Ma sugli americani fa più colpo un McCain al supermercato

Ma gli europei non votano e gli americani sì. Non solo, ma negli ultimi tempi gli americani tendono a votare non solo in modo diverso dagli europei, ma contro quegli aspiranti alla Casa Bianca che piacciono troppo alle folle e ai leader dell’altra parte dell’Atlantico. Capitò quattro anni fa a John Kerry, trionfatore virtuale dalla parte sbagliata di un oceano sempre più largo. Potrebbe capitare anche a Barack Obama, pur molto più eloquente ed attraente anche per le novità importanti che egli annuncia e incarna. Per lo meno è quello che prevedono molti politologi e «psepologi» (scienziati dei comportanti elettorali).
Obama è andato in Europa un po’ per necessità e un po’ per scelta, un po’ per recuperare un ritardo e un po’ per impadronirsi delle notizie di una settimana abbondante: in forma ufficiale non c’era mai stato e non se n’era occupato troppo neppure come presidente di un’apposita sottocommissione senatoriale. Prima che in Europa, del resto, si era dovuto recare nel Medio Oriente: prima il dovere, poi il piacere. Ha avuto momenti difficili a Tel Aviv, ha suscitato interesse e simpatia a Kabul, ha addirittura dato l’impressione di «sfondare» a Bagdad. Ha «chiuso» in tono sostanzialmente minore a quattr’occhi con un premier britannico molto cauto e in più depresso dall’ennesima batosta elettorale che gli fa incombere la necessità di convocare i comizi per chiedere una fiducia che oggi come oggi gli sarebbe negata. Si era destreggiato il giorno prima in Francia, dove piace molto di più all’uomo della strada che all’uomo dell’Eliseo. E anche l’apoteosi di Berlino è stata in qualche modo bilanciata dalla ritrosia della Cancelliera, cui non garbava affatto l’idea di essere trascinata in una campagna elettorale americana.
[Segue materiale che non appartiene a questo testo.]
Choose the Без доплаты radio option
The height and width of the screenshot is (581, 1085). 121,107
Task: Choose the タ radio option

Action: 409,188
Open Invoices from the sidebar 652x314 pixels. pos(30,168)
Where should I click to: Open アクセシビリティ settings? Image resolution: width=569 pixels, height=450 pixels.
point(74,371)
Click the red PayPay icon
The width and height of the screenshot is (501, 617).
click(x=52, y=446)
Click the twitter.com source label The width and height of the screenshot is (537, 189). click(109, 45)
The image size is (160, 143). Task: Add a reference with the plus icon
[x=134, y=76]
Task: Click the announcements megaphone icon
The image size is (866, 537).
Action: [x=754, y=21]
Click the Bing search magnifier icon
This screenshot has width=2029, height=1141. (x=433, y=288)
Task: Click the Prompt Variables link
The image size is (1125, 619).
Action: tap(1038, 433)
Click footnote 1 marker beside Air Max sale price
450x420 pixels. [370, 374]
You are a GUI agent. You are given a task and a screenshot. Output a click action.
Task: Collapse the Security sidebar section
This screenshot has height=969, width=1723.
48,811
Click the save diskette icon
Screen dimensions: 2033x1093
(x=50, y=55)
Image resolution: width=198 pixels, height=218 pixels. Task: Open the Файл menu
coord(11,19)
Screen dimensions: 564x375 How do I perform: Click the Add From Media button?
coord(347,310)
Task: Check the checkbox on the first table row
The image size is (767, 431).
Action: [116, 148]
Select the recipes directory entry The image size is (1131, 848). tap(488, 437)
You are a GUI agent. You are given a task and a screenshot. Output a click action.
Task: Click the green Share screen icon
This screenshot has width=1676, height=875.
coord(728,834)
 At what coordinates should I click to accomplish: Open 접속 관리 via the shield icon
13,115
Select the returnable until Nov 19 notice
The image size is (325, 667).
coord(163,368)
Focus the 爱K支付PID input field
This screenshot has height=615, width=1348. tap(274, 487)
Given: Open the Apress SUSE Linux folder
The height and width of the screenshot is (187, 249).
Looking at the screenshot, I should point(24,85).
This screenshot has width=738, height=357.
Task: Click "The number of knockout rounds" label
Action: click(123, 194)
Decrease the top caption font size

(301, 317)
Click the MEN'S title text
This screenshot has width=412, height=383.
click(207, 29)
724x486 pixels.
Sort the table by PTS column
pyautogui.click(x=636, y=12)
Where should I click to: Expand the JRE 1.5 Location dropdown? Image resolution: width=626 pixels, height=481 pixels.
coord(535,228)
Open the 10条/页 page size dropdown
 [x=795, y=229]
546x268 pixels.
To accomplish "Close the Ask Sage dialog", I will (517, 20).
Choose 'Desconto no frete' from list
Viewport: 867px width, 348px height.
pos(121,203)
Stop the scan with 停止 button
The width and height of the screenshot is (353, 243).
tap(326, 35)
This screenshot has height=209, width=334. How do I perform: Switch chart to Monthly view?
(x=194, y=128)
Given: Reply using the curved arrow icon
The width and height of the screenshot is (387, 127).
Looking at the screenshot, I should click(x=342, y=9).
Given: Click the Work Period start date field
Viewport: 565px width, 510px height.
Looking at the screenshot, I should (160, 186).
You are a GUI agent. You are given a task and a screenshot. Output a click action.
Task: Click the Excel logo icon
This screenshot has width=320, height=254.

Obama ha auspicato a Berlino che altri muri cadano, soprattutto quelli costruiti in Occidente. È un tema che risuona, ma che suscita anche perplessità in un’America che è sì scontenta di Bush e della avventura irachena, ma che sempre vibra quando le corde toccate sono la «sicurezza nazionale» e il suo corollario, l’«unilateralismo». Metterlo in discussione può essere controproducente, soprattutto se a farlo è il giovane senatore che appena nove giorni dopo la strage terroristica di Manhattan pronunciò un discorso del tutto controcorrente, invitando l’America alla cautela e alla misura della rappresaglia, mettendola in guardia contro una «guerra di civiltà». Non era candidato alla Casa Bianca, dopo ha parlato in toni diversi, a tratti si è sforzato di trovare una linea comune.

Ma nel calore della sua oratoria kennediana egli torna alle proposte e ai sentimenti fondamentali. Alimentando così i sospetti dei critici e, forse, i dubbi degli americani qualsiasi che sono andati a fare shopping in compagnia di John McCain.